Okami Itto hat gesagt…

(da Blogger das Kommentarfeld von der Länge her begrenzt hier die Fortsetzung)

Ich breche das hier ab. Erwähnen muss ich noch, dass mir all das nach einer einmaligen Sichtung, mit wenig Aufwand und einer eher vernächlässigten Auseinandersetzung mit dem Film in den Sinn kommt. Das lässt sich noch vertiefen. Und dadurch wird mein Urteil nicht positiver.

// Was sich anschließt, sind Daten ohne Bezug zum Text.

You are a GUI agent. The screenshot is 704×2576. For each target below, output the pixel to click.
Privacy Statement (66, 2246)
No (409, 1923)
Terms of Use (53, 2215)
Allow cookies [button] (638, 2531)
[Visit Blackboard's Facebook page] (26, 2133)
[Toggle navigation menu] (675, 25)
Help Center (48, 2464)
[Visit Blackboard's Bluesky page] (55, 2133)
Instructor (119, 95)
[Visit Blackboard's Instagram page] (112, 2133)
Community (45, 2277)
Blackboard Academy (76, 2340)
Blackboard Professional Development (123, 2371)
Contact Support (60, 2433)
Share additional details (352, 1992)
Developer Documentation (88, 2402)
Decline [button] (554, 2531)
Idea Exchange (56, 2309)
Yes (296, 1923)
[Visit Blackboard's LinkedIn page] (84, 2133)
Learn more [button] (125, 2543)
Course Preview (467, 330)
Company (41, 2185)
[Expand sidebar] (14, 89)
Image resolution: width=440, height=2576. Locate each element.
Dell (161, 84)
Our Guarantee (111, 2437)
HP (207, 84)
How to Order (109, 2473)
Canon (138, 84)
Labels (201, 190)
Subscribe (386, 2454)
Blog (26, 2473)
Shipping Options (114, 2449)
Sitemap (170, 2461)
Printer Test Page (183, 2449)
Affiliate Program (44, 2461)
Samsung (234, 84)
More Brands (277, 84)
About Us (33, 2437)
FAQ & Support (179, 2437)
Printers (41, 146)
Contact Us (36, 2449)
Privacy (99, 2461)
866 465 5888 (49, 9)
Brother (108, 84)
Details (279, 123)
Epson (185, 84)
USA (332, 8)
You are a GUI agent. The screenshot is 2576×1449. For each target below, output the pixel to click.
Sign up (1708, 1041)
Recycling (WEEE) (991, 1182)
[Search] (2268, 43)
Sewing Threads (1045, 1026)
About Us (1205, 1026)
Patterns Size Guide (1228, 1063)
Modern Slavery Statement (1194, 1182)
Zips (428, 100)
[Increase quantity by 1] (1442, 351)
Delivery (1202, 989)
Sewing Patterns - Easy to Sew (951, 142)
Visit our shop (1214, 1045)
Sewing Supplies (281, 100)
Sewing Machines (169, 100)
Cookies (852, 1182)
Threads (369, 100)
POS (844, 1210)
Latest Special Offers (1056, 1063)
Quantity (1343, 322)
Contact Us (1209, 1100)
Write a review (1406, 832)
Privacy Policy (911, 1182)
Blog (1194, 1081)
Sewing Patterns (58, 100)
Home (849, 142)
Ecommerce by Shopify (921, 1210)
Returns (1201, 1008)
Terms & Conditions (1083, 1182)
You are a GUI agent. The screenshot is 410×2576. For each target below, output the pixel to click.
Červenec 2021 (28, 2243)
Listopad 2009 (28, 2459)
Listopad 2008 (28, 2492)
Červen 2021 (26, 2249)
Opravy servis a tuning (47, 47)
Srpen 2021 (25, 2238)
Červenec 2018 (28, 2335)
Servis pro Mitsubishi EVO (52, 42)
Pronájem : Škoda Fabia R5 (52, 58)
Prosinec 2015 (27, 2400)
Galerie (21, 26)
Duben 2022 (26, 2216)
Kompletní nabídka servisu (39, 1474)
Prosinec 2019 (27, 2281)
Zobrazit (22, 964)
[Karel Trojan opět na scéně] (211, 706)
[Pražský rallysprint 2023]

Dazu ergänze ich gleich: wenn Du den Film magst, dann freue ich mich für Dich! Das sei Dir gekönnt! Ich glaube nicht, dass sich das durch meine Meinung ändern wird. Und wenn Du Deine eigenen Gedanken zum Film hast, die für Dich von einer solchen Relevanz sind, dass Du Dich zu einer Apologie hinreisen lässt, solltest Du Dir das bewahren! Aber wenn ich "Prometheus" sehe, sehe ich die unzähligen Fehler und, was für mich bei jedem Film am schlimmsten ist und mich stets ärgerlich macht, die vertanen Chancen, nicht genutztes Potential. Wunderbare Sets, beeindruckende Spezialeffekte, solide Darsteller, Michael Fassbender (dem eine der besten Szenen des gesamten Films gehört), tatsächlich vor allem zu Beginn mit eindringlicher Atmosphäre - und dann haben sie alles andere so dermaßen versaut. Daher mein Kommentar: ärgerlich, ärgerlich und nochmals ärgerlich.

Madse hat gesagt…

Wow!
Autsch!

Leider kann ich zu meiner Verteidigung nicht genug handfeste Argumente anbringen, um den Rahmen eines Kommentars zu sprengen, ich muss mich ganz verschämt auf eines der heutzutage Schwächsten berufen: Gefühl. Ein scheinbar überholtes Konzept, doch ich habe mich bei jedem Durchgang von Prometheus unterhalten gefühlt, für mich war die Atmosphäre da und dicht, ich fand ihn letztlich gut. Auch kann ich die Logikfehler nicht wegargumentieren, aber mir fallen sie nicht so ins Gewicht. Bei mir bekommt die BluRay ihren Platz im Regal neben der angestammten Quadrologie.
Trotzdem danke für diese überwältigende Antwort^^

Okami Itto hat gesagt…

Sicher, sicher. Ich will "Prometheus" gewiss nicht seinen Unterhaltungsfaktor absprechen. Den hat er ja. Und guck Dir mal meine Liste an Filmen an, die ich unterhaltsam finde: da ist RICHTIGER Schrott dabei. ;-)
Nichtsdestotrotz kann ich persönlich nicht über die Fehler bei "Prometheus" hinwegsehen und zwar aus dem Grund, dass der Film stets mehr sein möchte, auch behauptet mehr zu sein, als er letztendlich ist. Deswegen bezeichne ich übrigens "Event Horizon" als bessere "Prometheus"-Variante: unterhaltsam zusammengeklaut, ohne den Anspruch eines Meisterwerks zu erheben.

Und eins sollte bei meinen Kommentaren unbedingt jedem klar sein: "Alien" ist einer meiner All-Time-Favourites und für mich einer der besten Filme aller Zeiten. Das "Prometheus" mich vor diesem Hintergrund besonders verärgert, ist hoffentlich verständlich. Dennoch, wie gesagt: da gibt's wesentlich schlimmeres und gut unterhalten kann man sich mit dem Film. 'nough said.

prophet hat gesagt…

Flash Gordon fand ich furchtbar anstrengend, aber nicht so unerträglich wie Barbarella.

Zu Promentheus stimme ich dir zu.

Bei Helden in Strumpfhosen muss ich dir aber widersprechen - den finde ich großartig.

Okami Itto hat gesagt…

Ich glaube, wenn ich "Helden in Strumpfhosen" im Original gucken würde, fänd ich ihn wesentlich besser. ;-)

"Barbarella" habe ich bisher noch nicht einmal versucht... vllt., wenn Robert Rodriguez doch noch sein Remake auf die Reihe bekommt (Gott bewahre).